Ahead of the season premiere of the Lower Decks final season, The Beat had the pleasure of participating in a press roundtable at New York Comic Con with Star Treks: Lower Decks creator showrunner Mike McMahan. During our conversation, McMahan discussed the past and potential future of Lower Decks.

Lower Decks final season
L to R Eugene Cordero as Rutherford, Tawny Newsome as Mariner, Jack Quaid as Boimler and Noël Wells as D’Vana Tendi in the parody art for season 5 of Lower Decks streaming on Paramount+, 2024. Photo credit: Paramount+.

Q: Can you give us hints of what’s to come in this Star Trek: Lower Decks final season?

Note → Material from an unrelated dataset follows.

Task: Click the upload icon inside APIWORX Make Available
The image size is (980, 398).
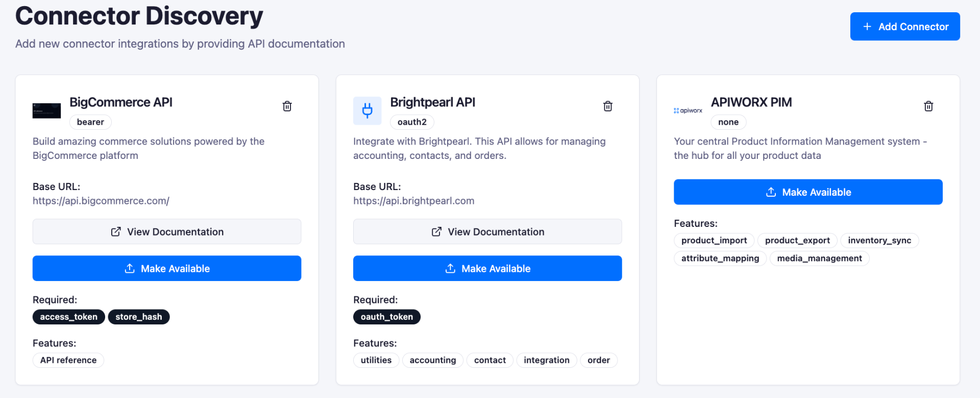Action: tap(771, 192)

Mike McMahan: It’s so funny, some people on the crew who are big fans too are like, “This is the most Star Trek we’ve ever Star Trek-ed.” I don’t know if that’s exactly right because Lower Decks has always Star Trek-ed more than anybody has Star Trek-ed. We knew it was going to be the final season pretty early on in the writing process. I made a decision to move some stuff I had planned forward. But for the most part it’s still hilarious. It’s still standalone episodes with just a little bit of a throughline to make it feel seasonal. It’s everything you love about Lower Decks and Star Trek. This isn’t season one when we’re figuring out how much can we see the bridge crew or how much we can use from legacy shows. Now we know. It’s really fun to watch a team that knows what they’re doing now in season five. It feels like a nice culmination of everything we’ve done so far.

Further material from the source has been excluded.